Carter family shown 'a ton of love'
February 6, 2012
By Joshua Reid / Sport Editor
After spending the past seven months battling brain cancer, Palm Beach Atlantic baseball coach and Major League Baseball hall of famer Gary Carter has "several new spots/tumors" on his brain, according to doctors from Duke University.
"My dad went to the urologist on Friday (two days after his last NCCAA regional baseball game) for just a regular appointment," softball head coach and daughter Kimmy Bloemers said.
"He had been a little confused and tired for a few days but nothing of big concern. The urologist (after talking with dad at his appointment) suggested that dad get an MRI."
"After having a MRI, it showed four small tumors in the back of his brain," Kimmy said. "After a lot of waiting (of the results that were sent to Duke) the tumors grew double in size."
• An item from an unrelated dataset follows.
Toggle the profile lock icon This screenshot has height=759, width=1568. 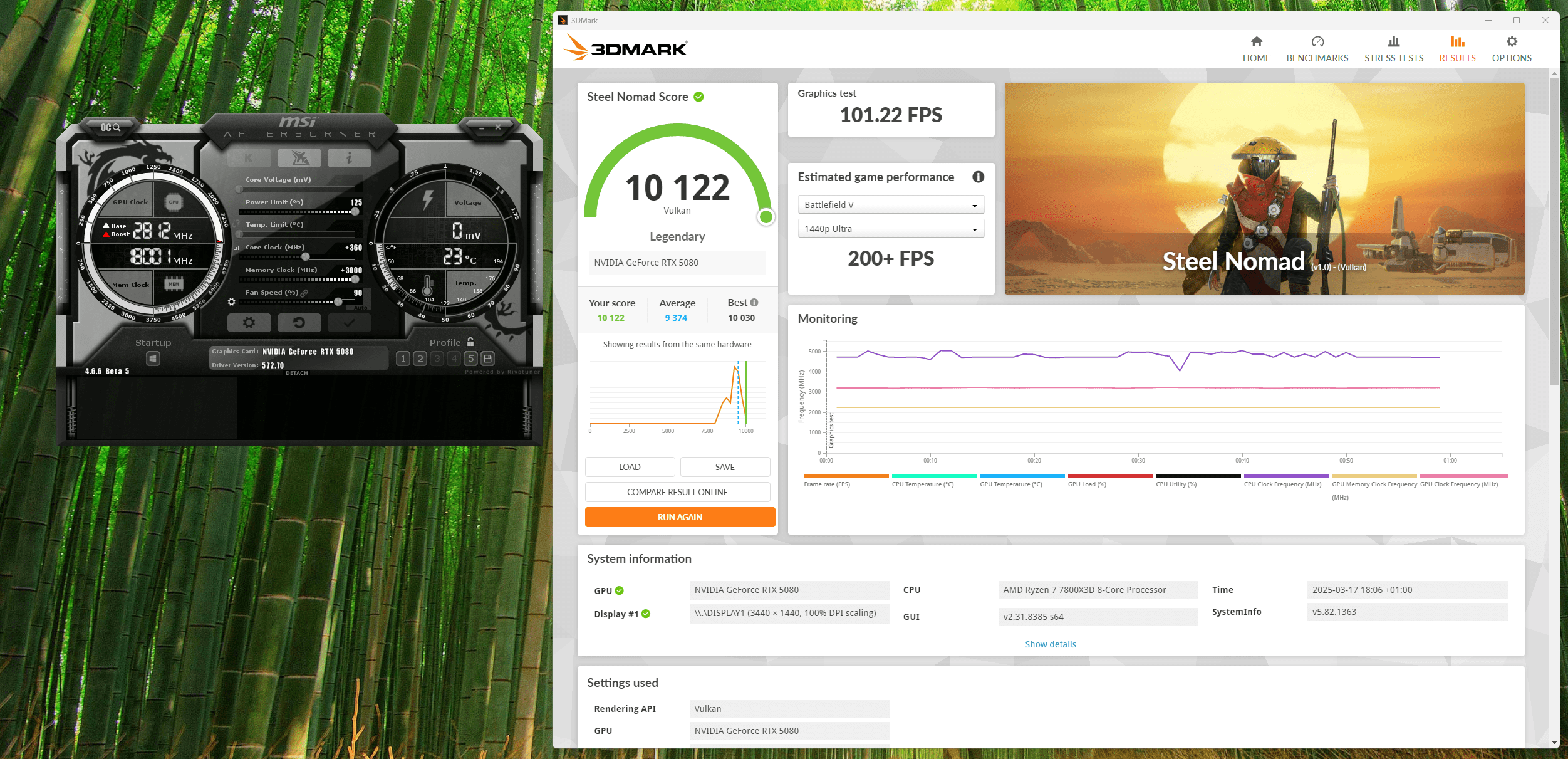[470, 342]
Carter later had a surgical biopsy and found out that he had Gliobastoma multiforme, or GBM, which is the most common and most aggressive malignant brain tumor.
"Because the tumors are very large and all connected, it's inoperable," Kimmy said. "We were all devastated and cried."
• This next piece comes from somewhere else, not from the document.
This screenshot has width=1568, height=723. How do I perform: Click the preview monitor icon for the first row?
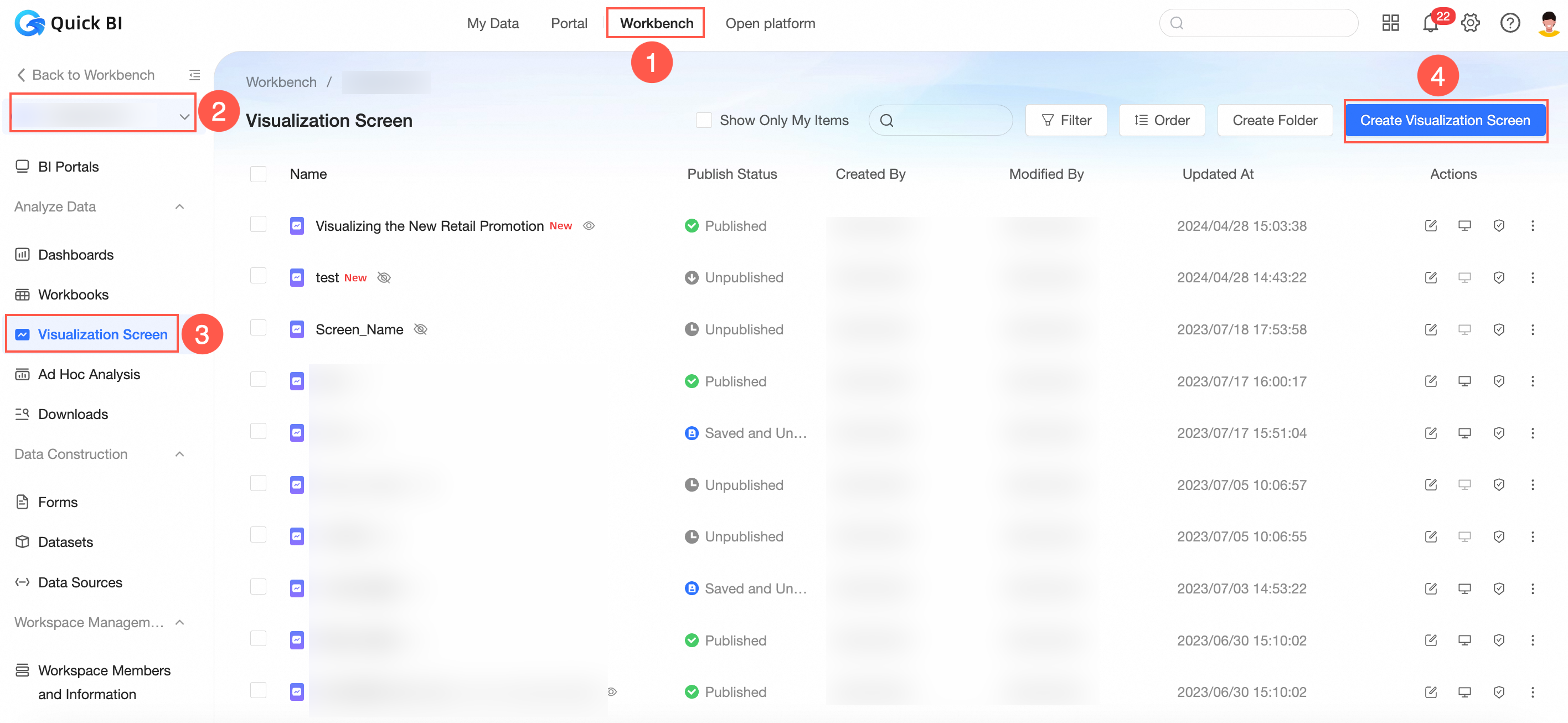[x=1464, y=226]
Bloemers also said that the doctors from Duke "took him off chemo and avastin on Friday (Jan. 13) and are now just giving him what he needs to feel comfortable moving forward."
"As far as our emotions and reactions, we are putting our trust in the Lord and listening to Jeremiah 29:11," Kimmy said. "We are spending every day together as a family."
"It's been a roller coaster of emotions. We were initially in disbelief," said Kyle Bloemers, assistant athletic director for compliance and marketing.
"Initially, we had no idea what was going on," senior baseball player Logan Thomas said. "We were all pretty surprised and our thoughts and prayers are with Coach and his family."
"We are definitely motivated to play for him and we all hope he pulls through."
"We've been drawing strength from the Lord," Kyle said. "Whatever He decides is all part of His perfect plan. PBA has show us a ton of love and support, and we can't be thankful enough."
Carter, a former catcher who was part of the 1986 New York Mets championship team and was inducted to the Baseball Hall of Fame in 2003, was a big reason many PBA players, including senior Travis Murray, ultimately chose the school.
"With me being a catcher, he has taught me a lot about baseball, catching, and life, and I'm very grateful for that," Murray said, who transferred to PBA his junior year. "Any time I wanted extra helps or pointers on how to improve as a catcher, he would not hesitate."
""I think he definitely brings more players into PBA for all those reasons."
"Coach Carter has definitely had an impact on the baseball program here at PBA," Thomas said. "I think it is a large incentive to have one of baseball's best as head coach at any university, really. It's definitely a major factor in deciding what school you will attend."
"The baseball players really bring him joy," Kyle said. "He doesn't talk as much but each time he went to practice, he found that voice again. He motivated the players and that drives him to fight this battle."
"Not being out there with the guys has been the hardest thing for him," Kyle said.
Carter has also been motivated by many little things as well, according to Kyle.
"Sunday (Jan. 29) Kimmy went for a walk in a park," Kyle said. "She saw a little girl (about 8 or 9 years old) in a catchers uniform playing catch with her dad. It was the same exact park and the same exact spot Kimmy played catch when she was 13 with Gary."
"That brought a huge smile to her," Kyle said. "She shared that with him and it also brought a huge smile to him. He still remembers those types of things."
Thomas also talked about what he remembers most from Carter.
"Coach has taught me to have a love for the game and a love for the opportunities it brings," Thomas said. "He would always say that baseball is a game and that it should be fun. Because of Skip, I value every chance I get to play the game I love."
Carter has made an impact outside of PBA as well.
"We get so many posts from people on the guest book on Kimmy's CaringBridge website," Kyle said. "We've received stories from how Gary used to give autographs to kids sitting next to him while he was getting a haircut to how he interacted with fans during major league games."
"It's amazing how he's touched so many people's lives, both in and outside PBA," Kyle said. "We're so blessed to have an amazing family and PBA family that's just been incredible to us throughout the entire process."
Carter received the Baseball Writer's Association of America "You Gotta Have Heart" award on Jan. 21 in New York.
Carter took over the PBA program in 2010 and he led the team to 17 wins. He led the same team to 27 wins last season.